Ha, ha, ha, ha, ha, ha, ha, ha, ha, ha, ha. Whoo. Shoot. If you listen closely, I believe you can also hear the ghosts of thousands of years of midwives also laughing hysterically (pun intended). Isn’t that just the way it goes? Take a procedure that can be performed by just about anyone with a little knowledge of anatomy and make it the province of the medical establishment in order to prevent women from doing it.
Seriously, this is one of the most endearing things about pro-lifers, this belief that, if they can just keep doctors from performing abortions, there will be no abortions. Apparently, they believe that all women, even desperate ones, are fanatically devoted to upholding the law.
Sean, I’ve just got to say that I do find it charming how you seem to believe that the “pro-lifers” are really interested in stopping abortions and not actually in controlling the reproductive lives of women. They’ll never settle for just banning abortions, because that carries no moral judgment behind it.
“Take a procedure that can be performed by just about anyone with a little knowledge of anatomy and make it the province of the medical establishment in order to prevent women from doing it.” – Stir for a while, bake until brown, and come up with the idea that women wouldn’t even know abortion was illegal – they’d have to rely on the bad ol’ doctor to tell them. And then they’d just throw up their hands. Oh well!

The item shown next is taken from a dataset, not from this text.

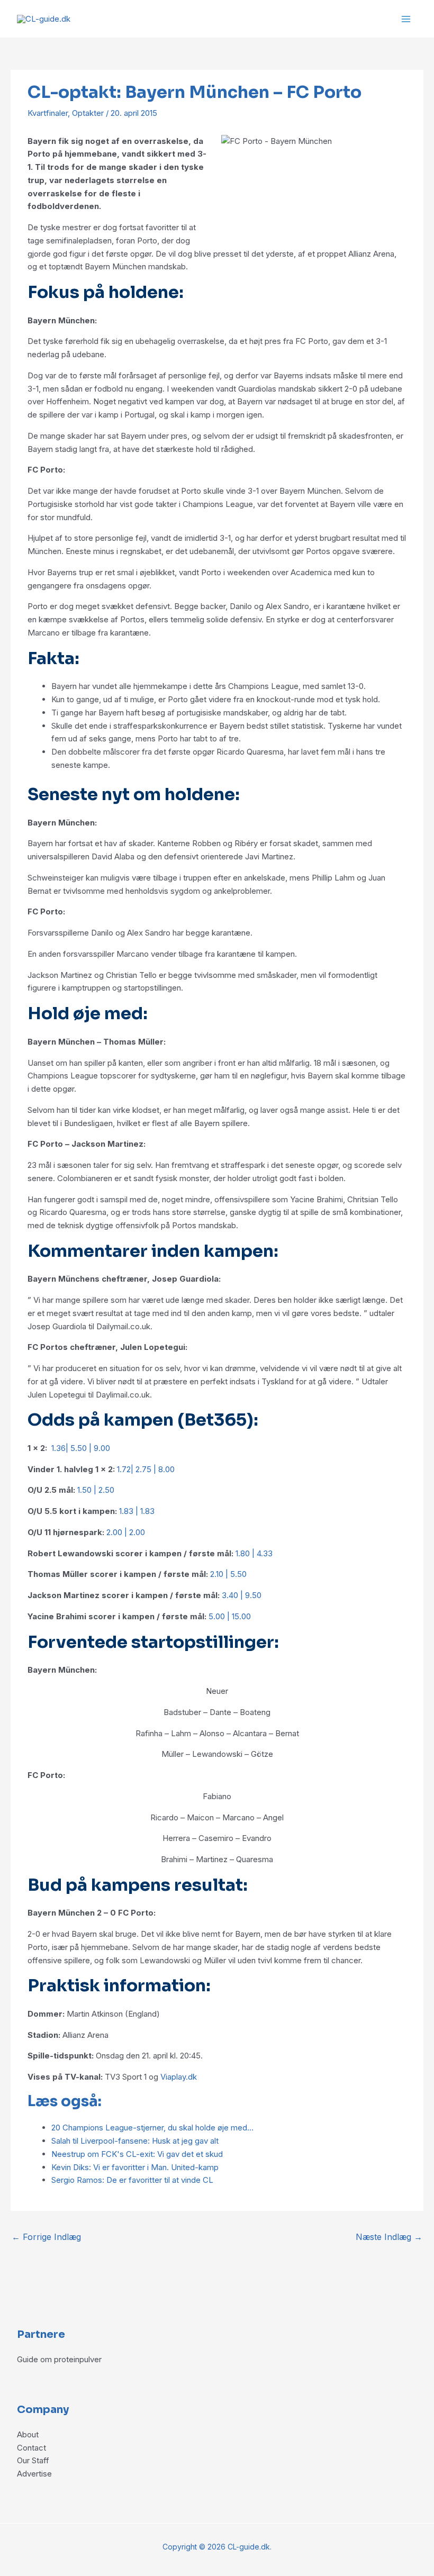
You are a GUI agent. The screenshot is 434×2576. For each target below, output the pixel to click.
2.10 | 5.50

Okay, I’m sorry. I feel like I’m picking on Sean a little, and I don’t want it to descend into that. I just want to clarify that my problem is that I think Sean believes that most pro-lifers who want to make abortion illegal are sincere people who believe that abortion is very, very wrong. I think that you, Rachel, and I would never in a million years start from that belief, since it seems to us so obvious that most pro-lifers who want to make abortion illegal are, at best, hypocrites who haven’t even thought their own beliefs through very carefully and, at worst, evil jerks who don’t believe that women have a right to basic autonomy and, instead, need a daddy or a husband or the State to oversee our uteruses… uteri…
“instead, need a daddy or a husband or the State to oversee our uteruses… uteri…” – I think that’s part of my problem with the model Sean proposes – it simply hands control to the doctors to break the law or not, and still refuses to recognize the agency of the woman.

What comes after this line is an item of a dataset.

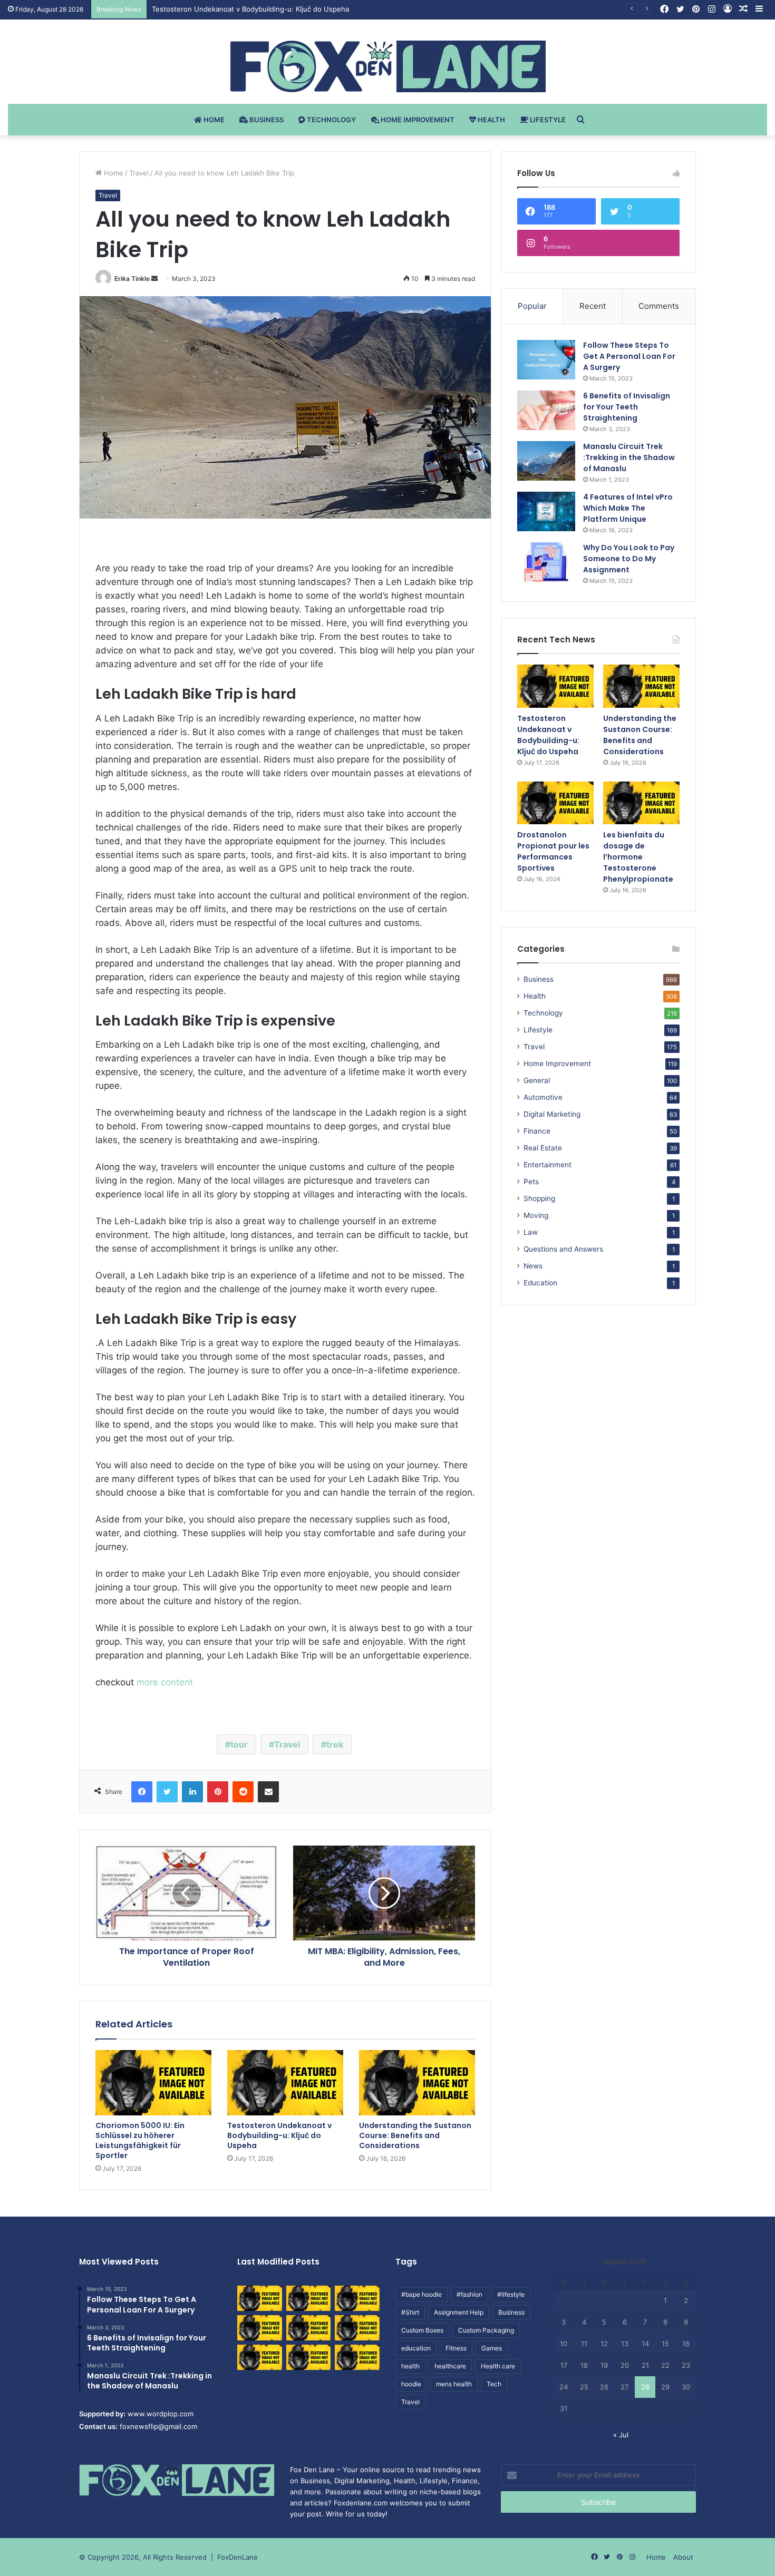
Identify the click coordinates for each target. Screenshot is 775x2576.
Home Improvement (416, 119)
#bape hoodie (421, 2294)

And B, you’re right that you and Sean shouldn’t fight – I’m counting on you two to get together and have radically progressive, curly-haired babies. But not because I said so.

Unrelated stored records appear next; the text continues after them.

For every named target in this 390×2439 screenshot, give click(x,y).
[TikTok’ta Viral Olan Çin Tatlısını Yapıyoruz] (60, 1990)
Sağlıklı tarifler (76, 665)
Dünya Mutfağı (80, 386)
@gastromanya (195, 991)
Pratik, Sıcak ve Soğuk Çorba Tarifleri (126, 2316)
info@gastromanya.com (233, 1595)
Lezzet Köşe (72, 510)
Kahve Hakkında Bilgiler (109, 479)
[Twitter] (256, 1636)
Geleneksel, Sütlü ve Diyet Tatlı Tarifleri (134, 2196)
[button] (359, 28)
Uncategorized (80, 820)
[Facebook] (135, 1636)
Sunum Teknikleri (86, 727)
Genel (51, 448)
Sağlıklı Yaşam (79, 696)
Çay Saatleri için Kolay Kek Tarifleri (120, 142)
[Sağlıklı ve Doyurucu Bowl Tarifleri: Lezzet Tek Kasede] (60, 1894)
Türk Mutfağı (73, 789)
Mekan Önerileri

Shit, Rachel. then I’d be the one stuck babysitting.
Ok by me!
Shoot, my babies would be so sweet, you’d beg me to let them come over and sit on your lap and tug at your beard and eat your tamales.
Look, I think we are misinterpretting what I think. I wasn’t saying a damn thing about the intentions of the “pro-life” community; good, bad, or a little of both.
I’m simply that there is a way to create a law against abortion, that doesn’t necessarily put the woman in jail. A doctor, in the United States, must be licensed by a medical board in order to practice. If rules regulating medical doctors state that you can not perform an abortion under certain circumstances, then you risk forfeiting your license, and in turn your livelihood.
Yeah, Sean, but are you going to have B’s babies? Seriously, I think we’re talking past each other on this one, but I do appreciate your comments. Agree to disagree?
I don’t know that I’m ready to be a daddy, but we can keep that option open. Agree to disagree? Agreed.